Mother finds frightening cause of dizziness: a heart tumor
ATLANTA - Sarah Mason is finally feeling like herself again after a frightening few months when 41-year old Lithonia, Georgia, legal assistant and mother of two just couldn't seem to catch her breath.
"Whenever I would walk up the steps or move really quickly, I started to feel really tired," Mason says.
She'd been rear-ended by another driver in December of 2017 and was going through daily physical therapy.
Maybe, she thought, her body was just having trouble healing after the accident. Then in May of 2018, walking into work, Mason fainted. A few days, after nearly blacking out again, she went to the doctor.
He ordered a series of testing. The last one was an echocardiogram.

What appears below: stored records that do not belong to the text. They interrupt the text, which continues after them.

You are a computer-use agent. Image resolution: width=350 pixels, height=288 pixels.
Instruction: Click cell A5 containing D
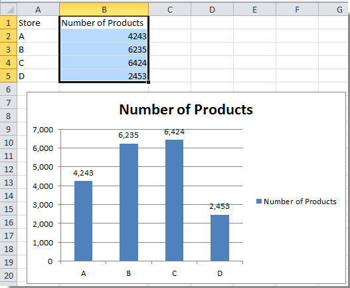coord(38,76)
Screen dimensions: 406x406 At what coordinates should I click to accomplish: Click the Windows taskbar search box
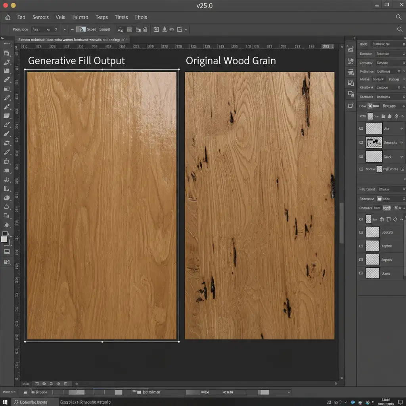34,402
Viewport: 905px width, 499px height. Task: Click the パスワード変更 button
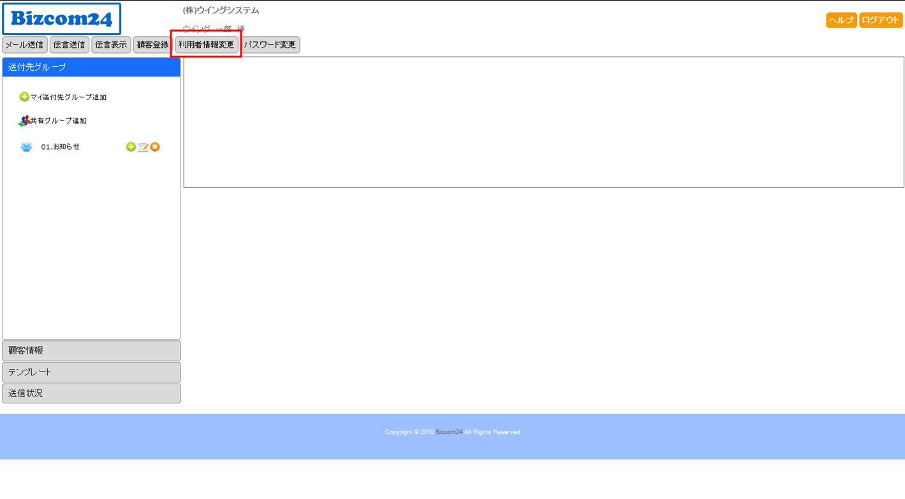pos(270,45)
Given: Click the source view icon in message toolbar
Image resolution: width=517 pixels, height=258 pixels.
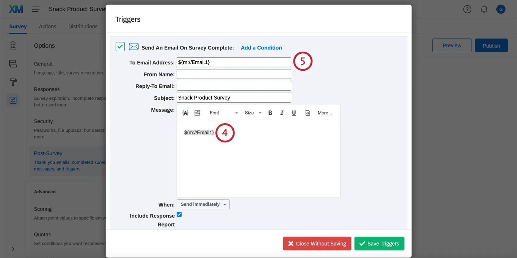Looking at the screenshot, I should [307, 113].
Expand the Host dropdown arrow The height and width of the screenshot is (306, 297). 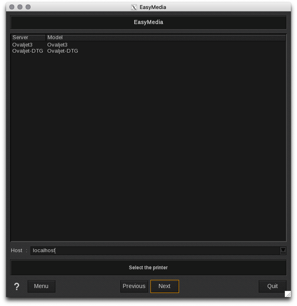pyautogui.click(x=283, y=251)
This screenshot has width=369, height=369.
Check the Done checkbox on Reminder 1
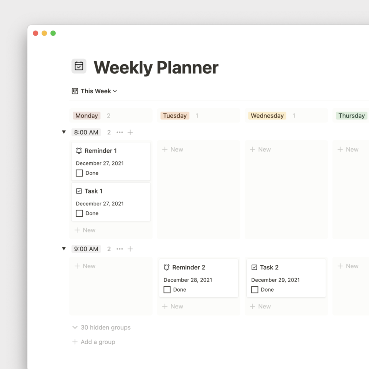coord(79,173)
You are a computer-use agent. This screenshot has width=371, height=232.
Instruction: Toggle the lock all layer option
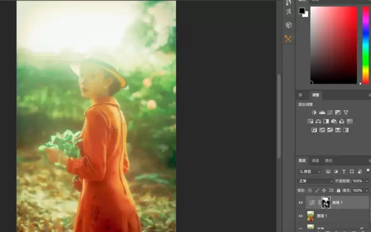339,190
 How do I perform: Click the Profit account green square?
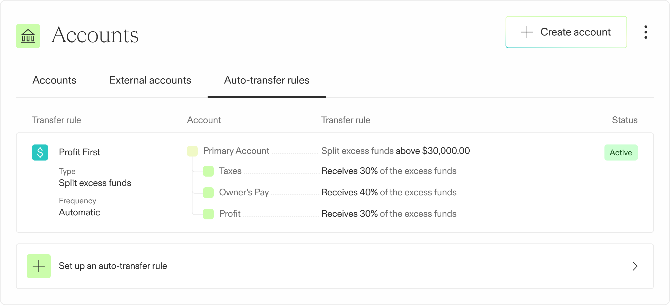208,214
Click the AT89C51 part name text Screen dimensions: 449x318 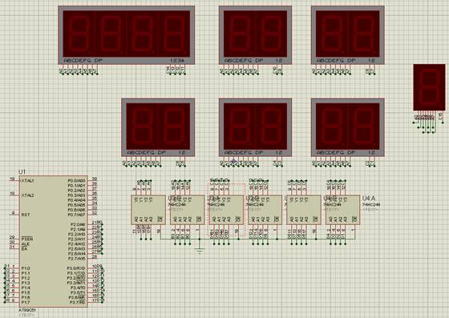pos(27,310)
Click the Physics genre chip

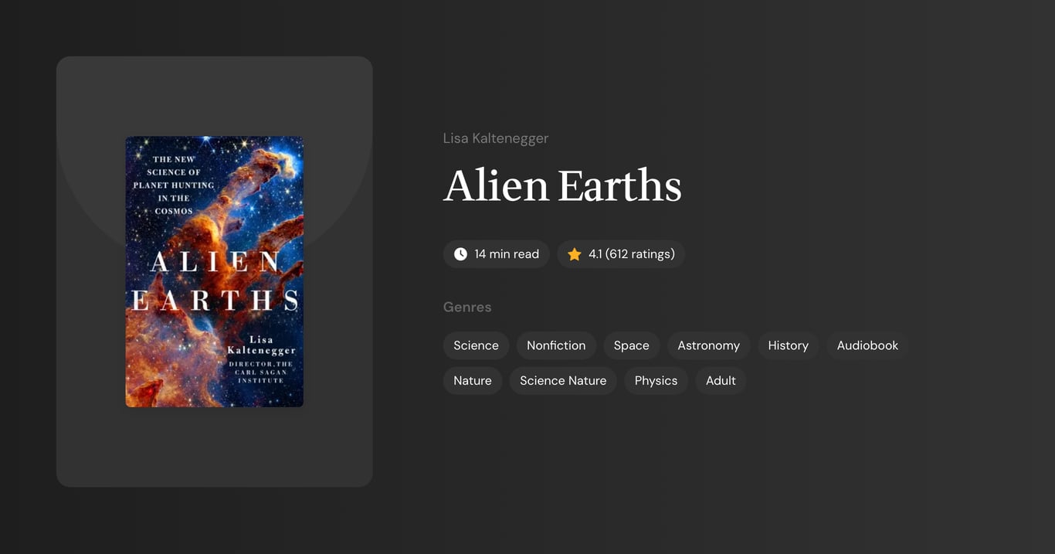[x=656, y=380]
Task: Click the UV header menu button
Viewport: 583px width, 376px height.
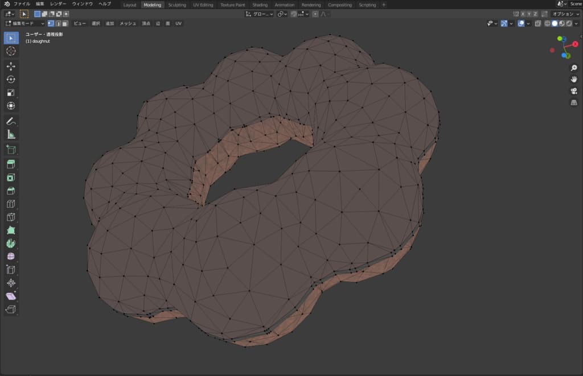Action: pyautogui.click(x=178, y=23)
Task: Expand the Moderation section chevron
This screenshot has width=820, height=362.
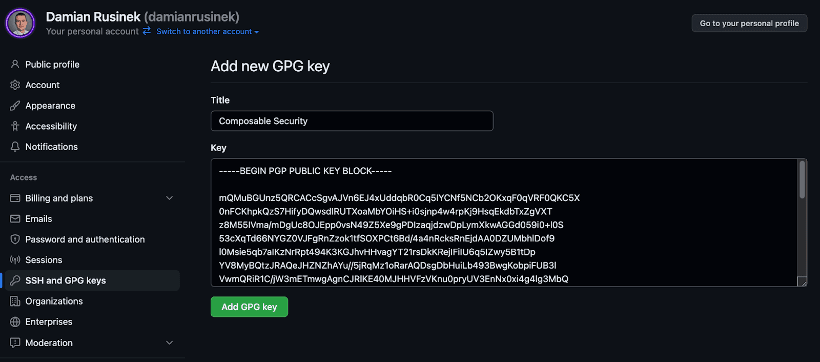Action: (x=170, y=343)
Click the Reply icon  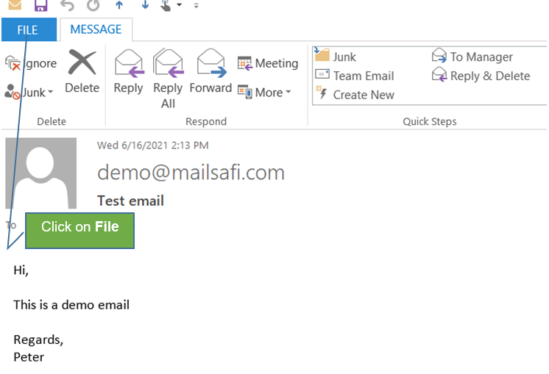pyautogui.click(x=128, y=72)
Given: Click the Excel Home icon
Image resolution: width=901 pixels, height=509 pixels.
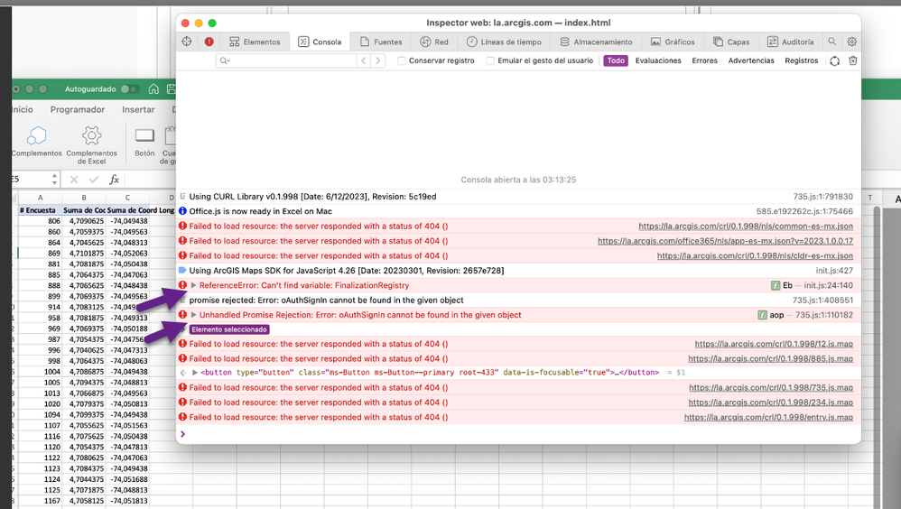Looking at the screenshot, I should point(154,89).
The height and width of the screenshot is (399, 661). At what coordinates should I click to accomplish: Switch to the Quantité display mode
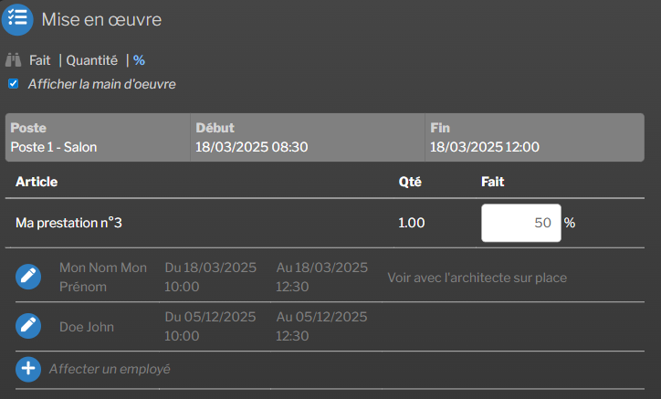tap(91, 60)
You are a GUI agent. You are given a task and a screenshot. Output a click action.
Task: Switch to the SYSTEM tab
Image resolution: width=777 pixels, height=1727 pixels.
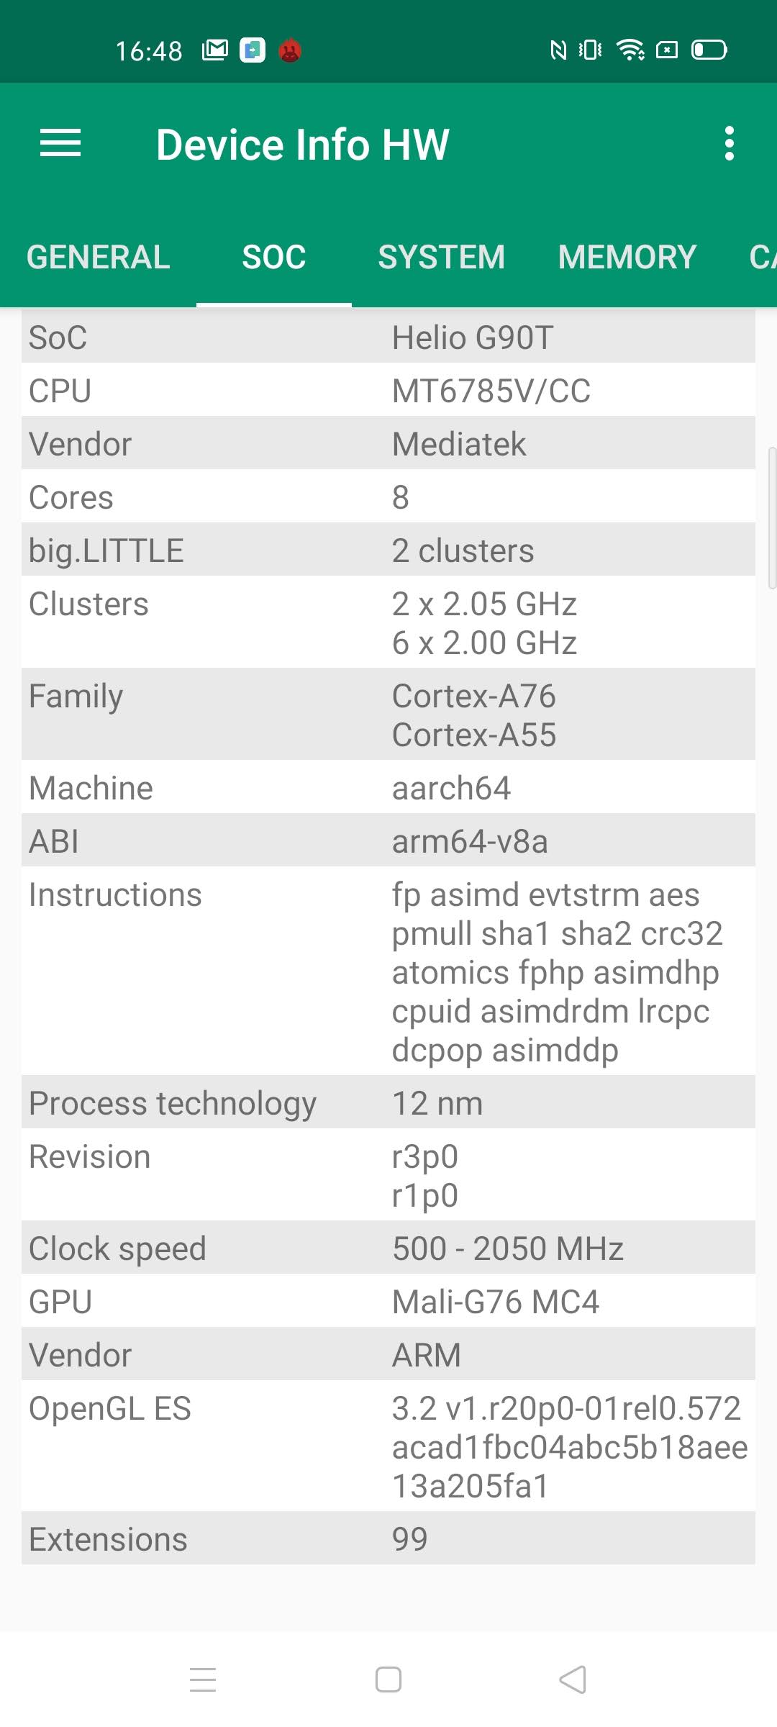441,257

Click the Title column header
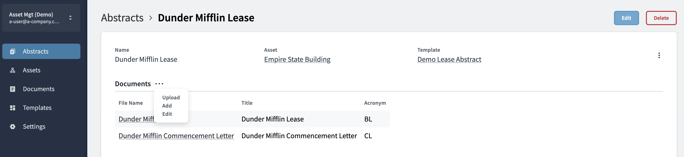pos(247,103)
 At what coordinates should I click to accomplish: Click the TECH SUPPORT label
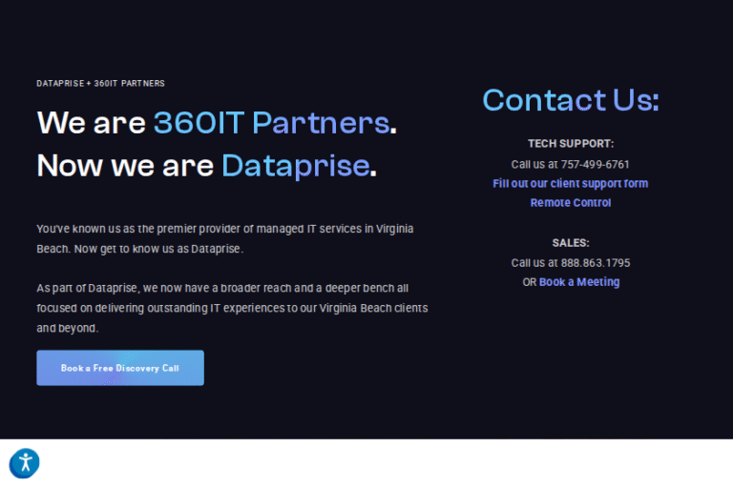tap(570, 144)
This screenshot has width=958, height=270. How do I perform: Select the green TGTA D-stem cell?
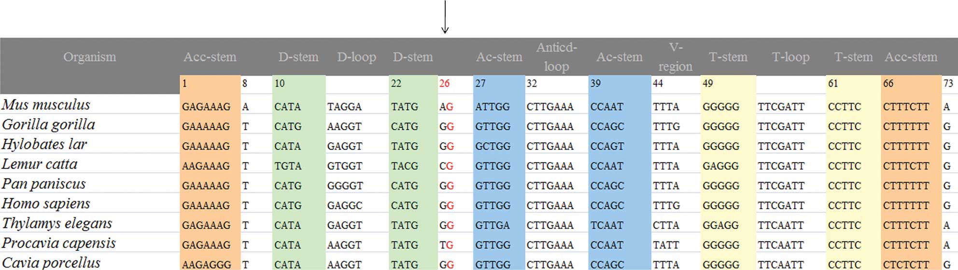(288, 166)
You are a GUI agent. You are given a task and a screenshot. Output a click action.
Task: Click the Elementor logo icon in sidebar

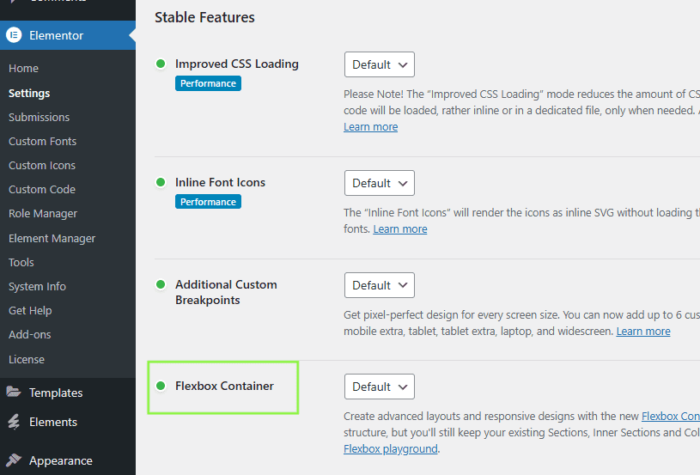[14, 35]
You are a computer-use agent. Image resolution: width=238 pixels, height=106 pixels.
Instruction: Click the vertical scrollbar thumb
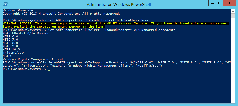(x=233, y=16)
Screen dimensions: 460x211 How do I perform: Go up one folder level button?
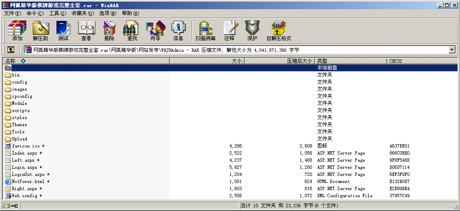pos(11,50)
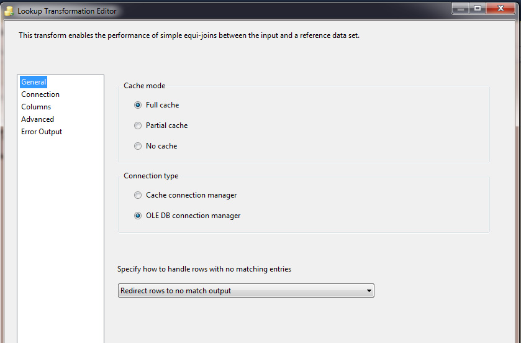Select OLE DB connection manager

(x=187, y=216)
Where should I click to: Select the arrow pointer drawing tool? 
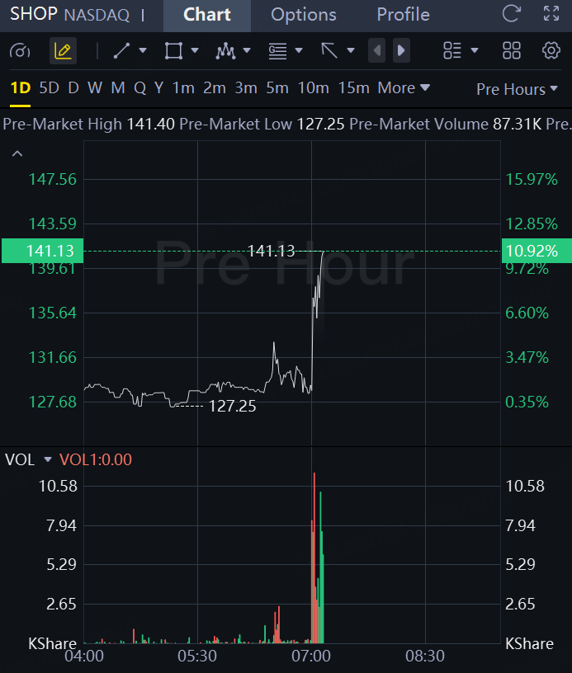[x=329, y=50]
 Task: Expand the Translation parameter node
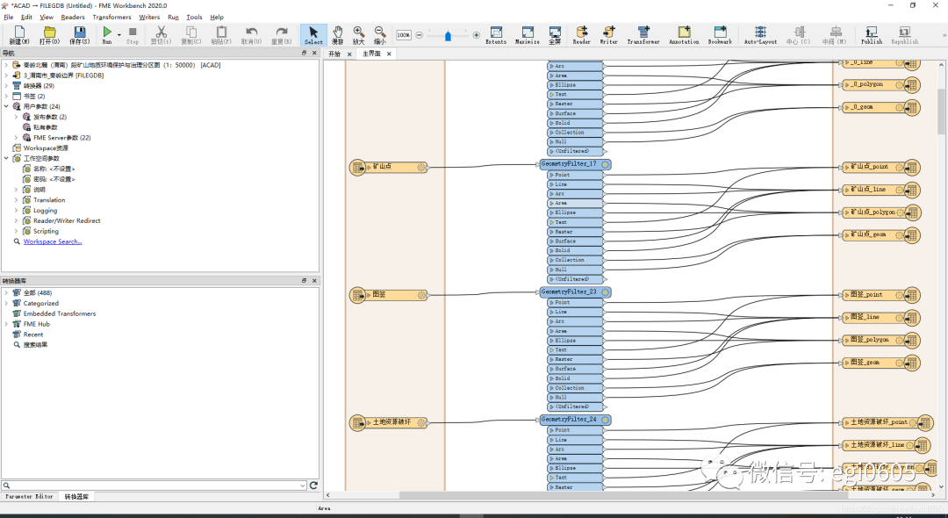tap(16, 200)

"So, while I'm lying on the table, I see this huge mass," Mason remembers. "It looks like a kidney bean,"
That mass was a myxoma, or a benign heart tumor, 3 inches long, attached to the wall separating the upper chambers of Mason's heart. Within hours, Mason found herself hospitalized at Emory St. Joseph's Hospital, awaiting surgery with Chief of Cardiac Surgery, Dr. Douglas Murphy. He says heart tumors like Mason's are rare. Most people don't know they have one until a piece of it breaks off causing a stroke. Mason's was round and seemed stable, but it was huge.
"It was so big that, if she would stand up quickly or get a little dehydrated, the thing would literally block blood flow and she would collapse," he says.
Dr. Murphy specializes in robotic heart surgery and felt Mason was a good candidate.
So, instead of opening her chest, he made 5 small holes on her right side, placing Mason on a heart bypass machine for the most critical 15 minutes of the 3-hour surgery.
"So we use the heart-lung machine, and we actually rest the heart," Murphy explains. "So we can see perfectly where the attachment is, and make sure we get the entire tumor, no pieces left behind. The key is to taking this tumor is that you take the tumor and just a small bit of the heart tissue with it so that way the tumor doesn't recur."
Once her tumor was out, Mason's blood pressure normalized. And, quickly, she started to feel better.
"For me, that was the test, I walked up the steps and I didn't have that fluttering, and my heart didn't flutter," she says.
No more dizziness, and no more fainting.
"This is my norm," Mason says. "So, I'm back here at my norm, and I am very thankful."